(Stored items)
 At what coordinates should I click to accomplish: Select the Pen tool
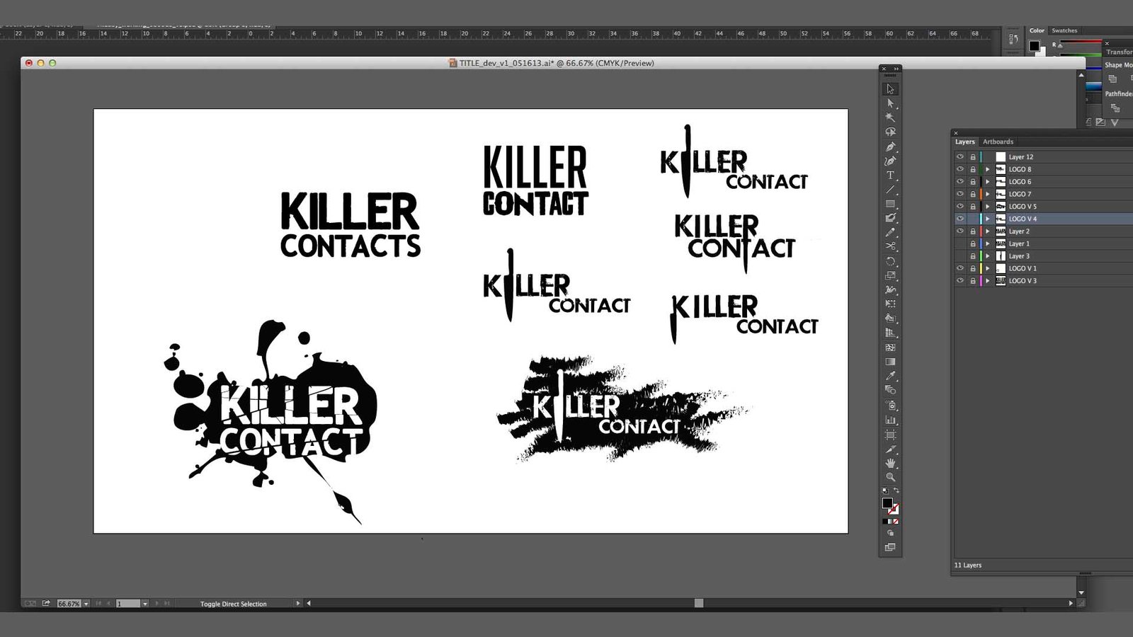point(890,147)
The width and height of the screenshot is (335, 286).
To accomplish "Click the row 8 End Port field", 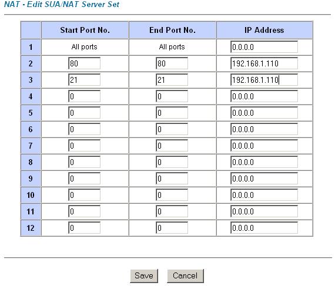I will pyautogui.click(x=172, y=162).
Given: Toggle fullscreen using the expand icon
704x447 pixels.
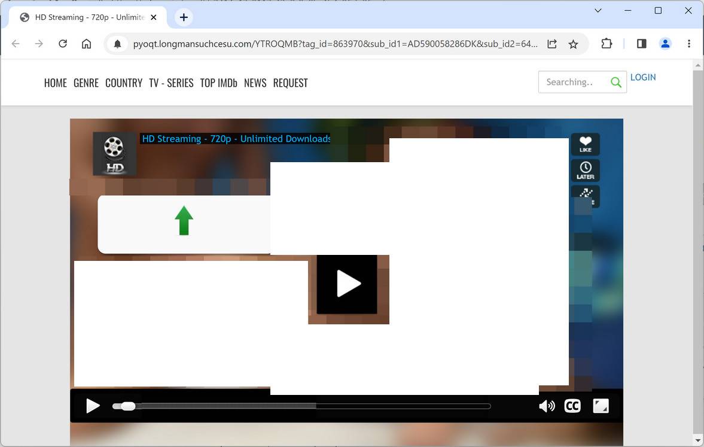Looking at the screenshot, I should coord(601,406).
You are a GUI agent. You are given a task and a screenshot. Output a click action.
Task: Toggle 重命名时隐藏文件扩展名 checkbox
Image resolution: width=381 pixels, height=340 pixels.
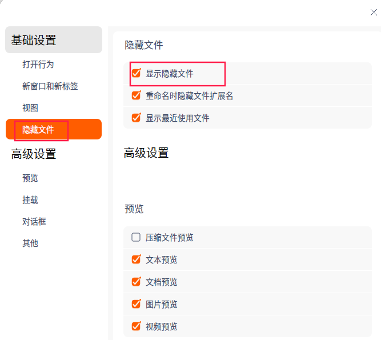[136, 95]
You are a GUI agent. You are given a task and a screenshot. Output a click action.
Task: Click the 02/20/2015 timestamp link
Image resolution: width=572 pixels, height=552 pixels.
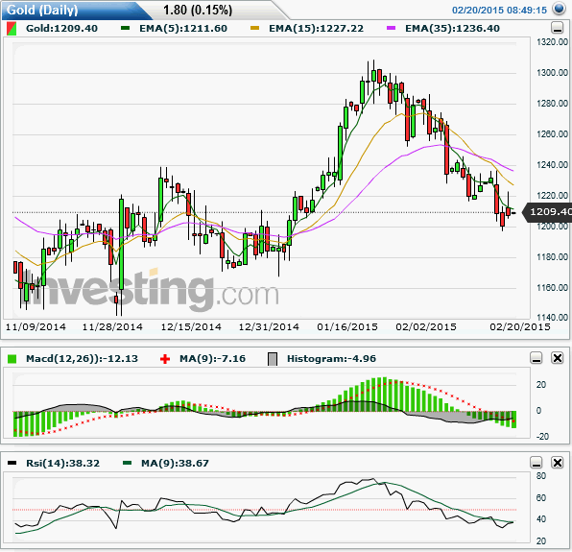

- **Work request**
Copy the lines starting at the line that contains "Given: Toggle fullscreen" and running to the final line of the entries, inclusive; omit all pictures.

- **Completed exercise**
Given: Toggle fullscreen using the expand icon
704x447 pixels.
Looking at the screenshot, I should coord(601,406).
You are a GUI agent. You are given a task and a screenshot. Output a click action.
Task: Toggle 重命名时隐藏文件扩展名 checkbox
Image resolution: width=381 pixels, height=340 pixels.
[136, 95]
You are a GUI agent. You are given a task and a screenshot. Output a click action.
Task: Click the 02/20/2015 timestamp link
Image resolution: width=572 pixels, height=552 pixels.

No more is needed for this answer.